» **REQUIRED ACTION**: Your task is to gather the lines below that hold the string "each".

» **RECORDS TO USE**:
----
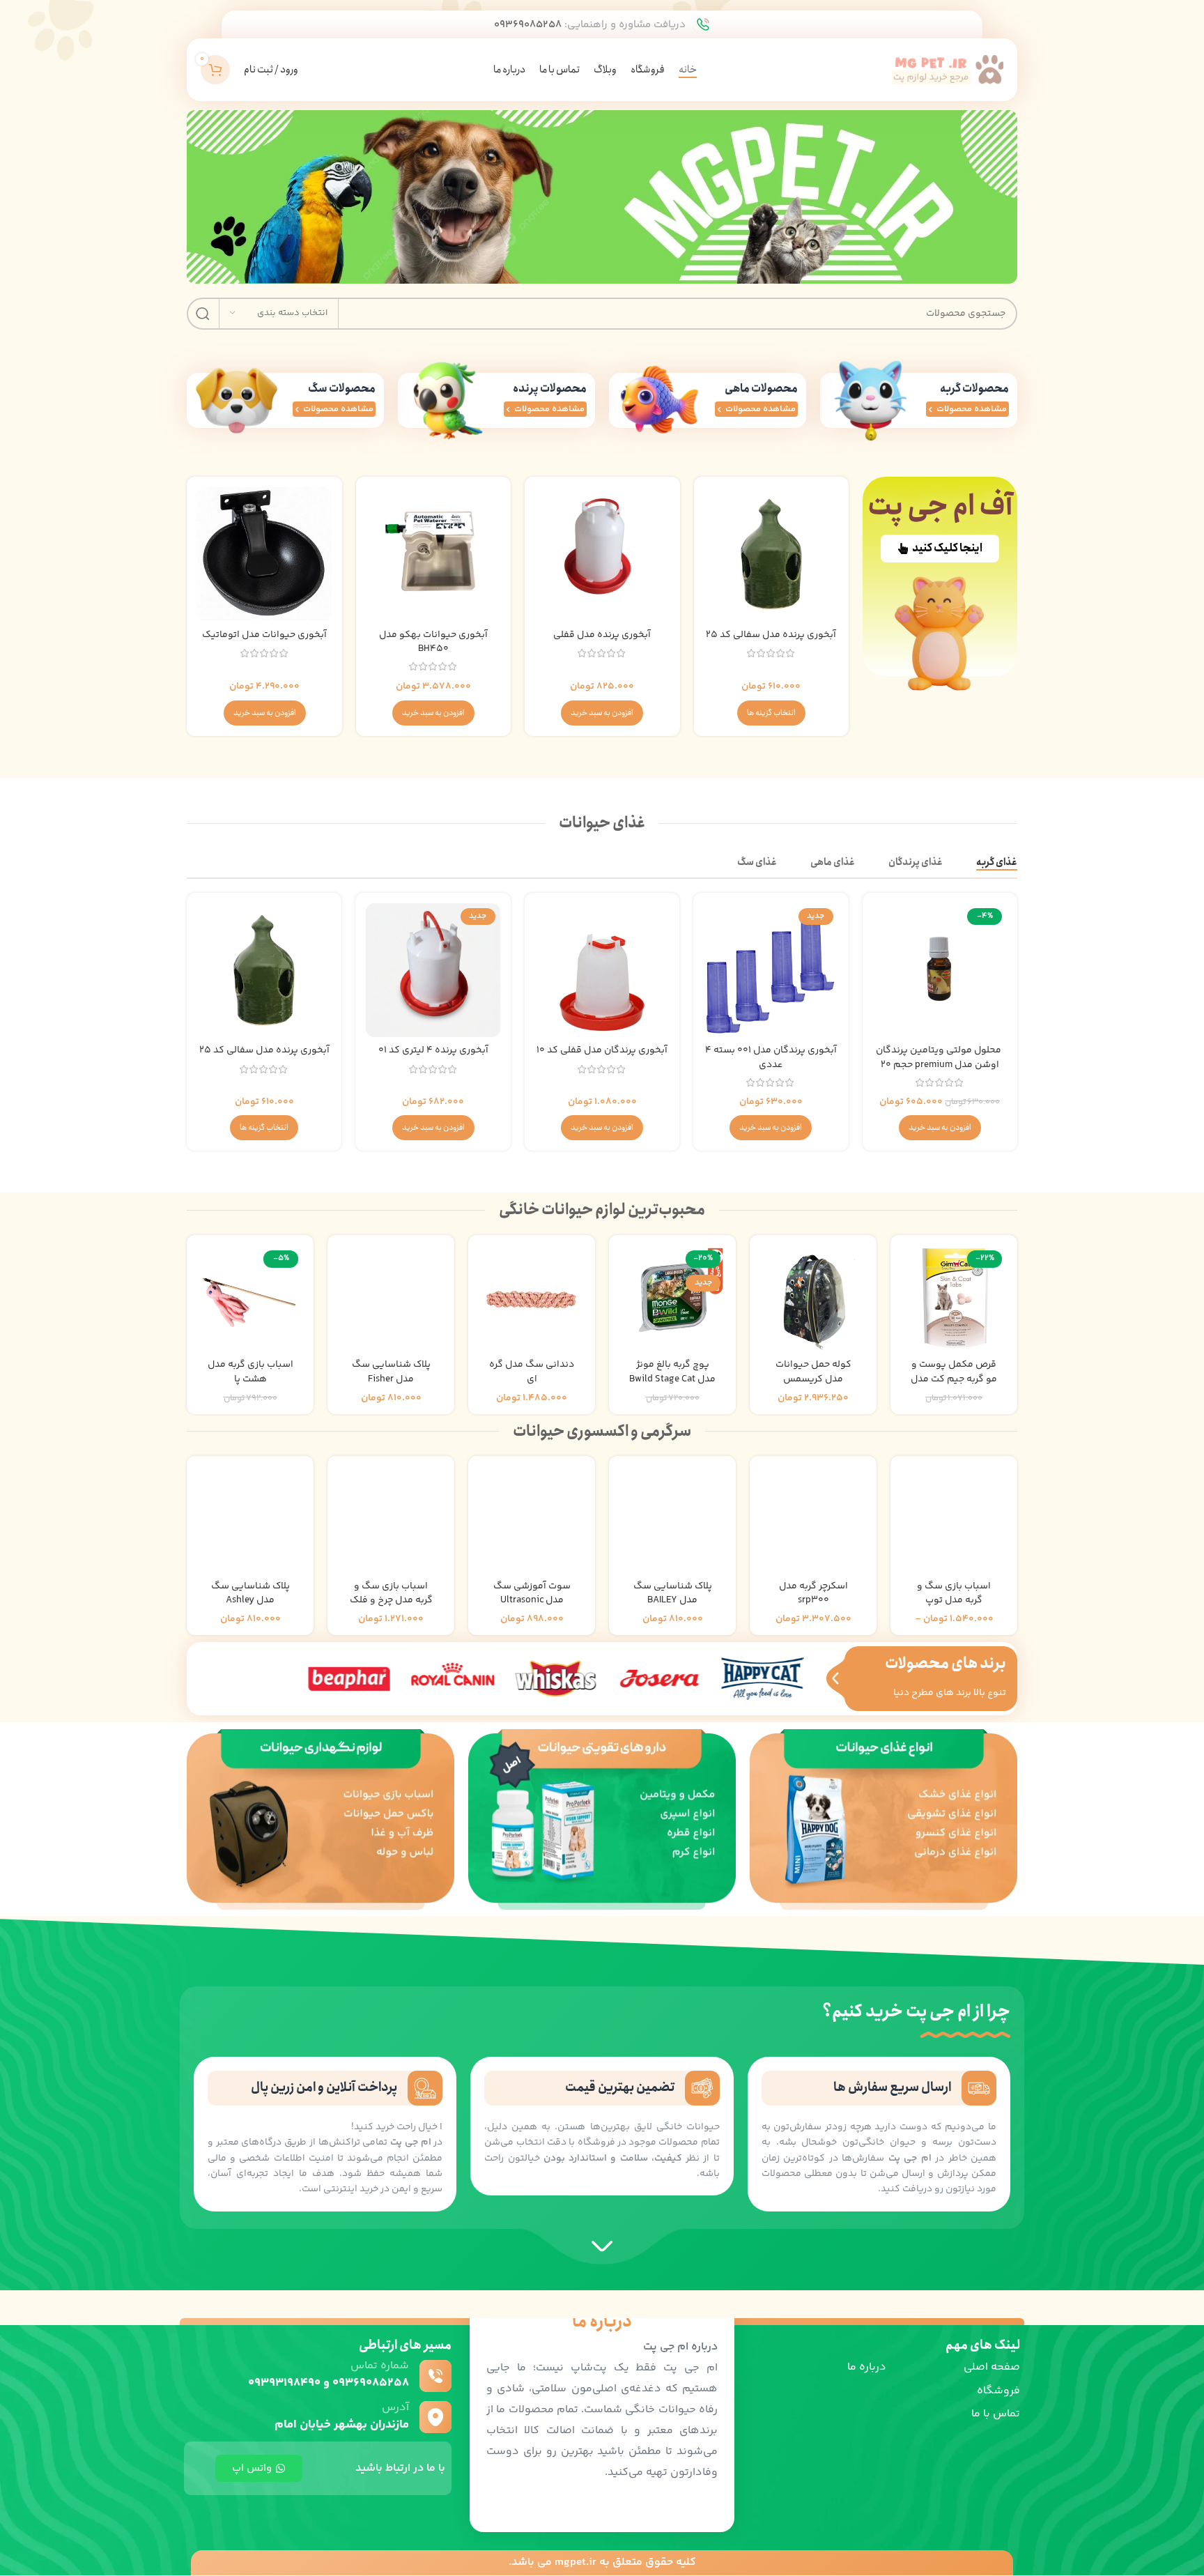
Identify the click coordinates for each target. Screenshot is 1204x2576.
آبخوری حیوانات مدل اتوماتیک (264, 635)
----
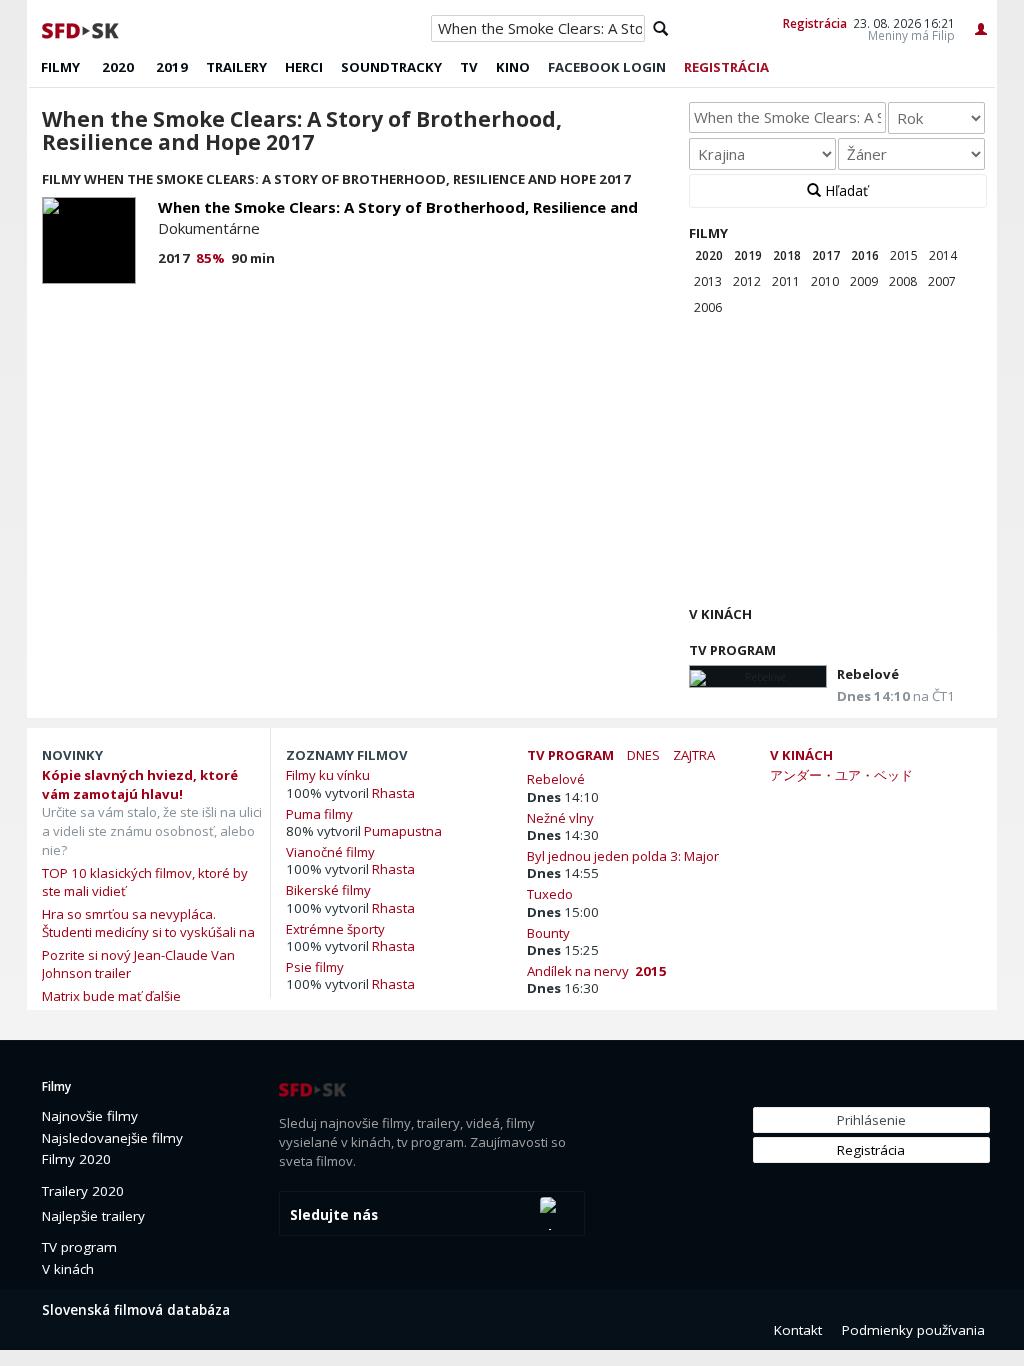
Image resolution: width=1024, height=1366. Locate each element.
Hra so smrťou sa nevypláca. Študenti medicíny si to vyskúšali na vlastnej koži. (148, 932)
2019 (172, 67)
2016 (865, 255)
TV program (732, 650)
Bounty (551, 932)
----
» **RESPONSE**:
Identify the click coordinates for each target. Screenshot is 1204x2576.
Image resolution: width=1024, height=1366. Locate each element.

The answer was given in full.